I’m not sure if a Kevin Mitchell Archives Signature Series stamped and signed buyback counts as a hit or a miss for this product but it’s definitely one that Giants fans my age appreciate. Kevin was The Guy when I was a kid and I still kind of think of him that way.

These Bowman inserts were also one of the cooler things Topps made back then. They’re actually sweepstakes cards the likes of which were in most Topps products but which typically have a generic front and were trashed by most every kid.* Switching the front to a nice painting**—especially one that evokes 1952 Bowman—makes them a bonus card. Not an insert but totally worth saving. I kept all the ones from my youth.

*My youngest actually saves and binders them.

**By artist Craig Pursley.

I’m not an Archives Signature Series guy but I appreciate it when they use weird cards for their buybacks instead of boring base cards. A stamped and signed 1989 Topps card is not especially exciting. A weird oddball, boxed set, or something else that most of us don’t have dozens of makes the buyback a lot more interesting. Especially since Topps tends to repeat cards year-to-year and so all the serial numbering feels kind of stupid.

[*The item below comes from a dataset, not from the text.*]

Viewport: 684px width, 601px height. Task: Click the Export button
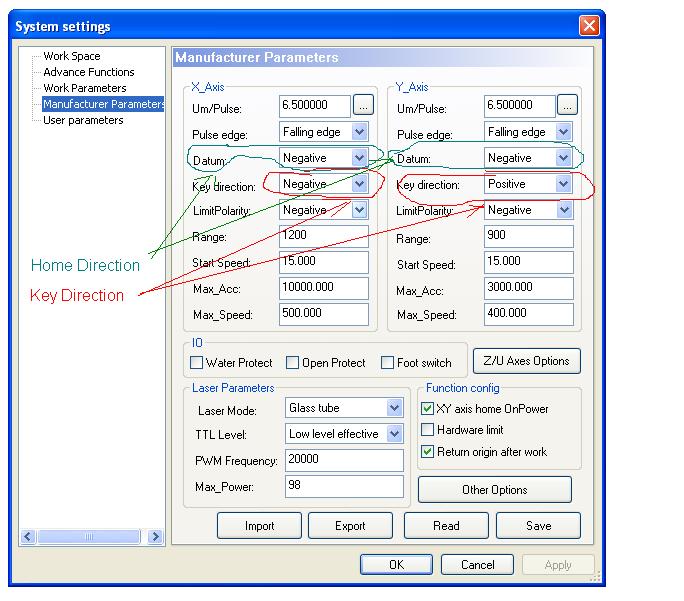[x=350, y=526]
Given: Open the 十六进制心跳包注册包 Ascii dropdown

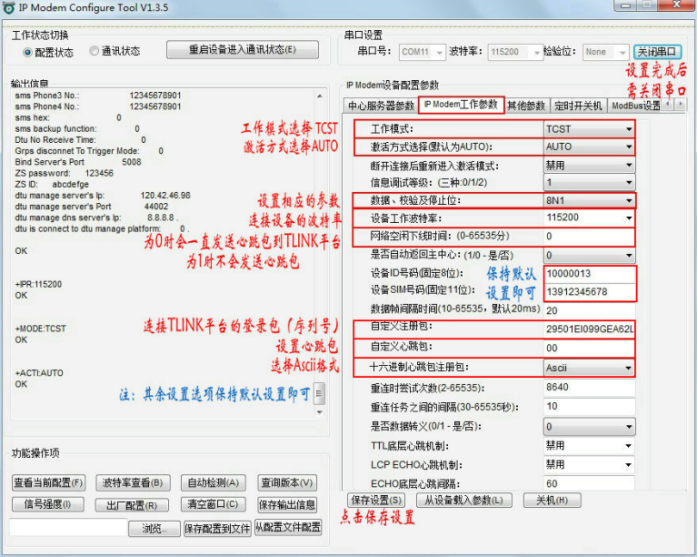Looking at the screenshot, I should (588, 367).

This one definitely counts as weird since even though these were disposable inserts they weren’t things that really circulated. It’s great to see Mitchell’s nice signature compared to the one I got in Philadelphia. I just need to decide now whether or not I want to bust it out of the one touch. The Archives Signature product includes the stickered holder but I’d enjoy this more in a binder with the res of my autographed cards.

True to form though, Cards from the Attic used a ton of other cards to stuff the envelope. These Giants cards aren’t technically bumper cards (those are coming later) but they also weren’t the main point of the package. They are very cool though. The boys will like the old cards (both are upgrades) and the 1980s boxed set cards are fantastic.

I do have a few of the boxed set cards but many others, such as the Limited Editions, come from sets I’ve never seen before. I have this feeling that there will always be another 1980s Fleer boxed set for me to discover.

A couple more Giants cards from the 1990s and 2000s. Osvaldo Fernandez turned out to be a need for a team set I’m semi-collecting.* I’ve not seen any of the American Pie cards before, that’s a weird sort of set though it’s printed nicely. Three more 2008 Documentary cards which demonstrate both the promise and disappointment of the set in how he fronts have nothing to do with the game they document.

*I’m passively building the run of Upper Deck team sets but haven’t gotten all my search lists online yet.

Favorite card here is the Brian Ragira which is nominally a Giants card but depicts him in his Stanford Uniform. It’s always nice to slide a new card into that album.

Wrapping up the baseball cards with the more-recent ones. The Heritage Flashbacks are always interesting to me because of the nature of what they commemorate. For Topps to print a Voting Rights Act card the year after Shelby vs. Holder is possibly one of the more political things Topps has done. At the same time it’s tempting to read the card as commemorating something that is now dead.

Other cards of interest in this pile are all the Diamond Kings since that’s a product I never purchase. They also fit the theme of the Kevin Michell autograph on an art card. I especially like the black and white Will Clark card and design.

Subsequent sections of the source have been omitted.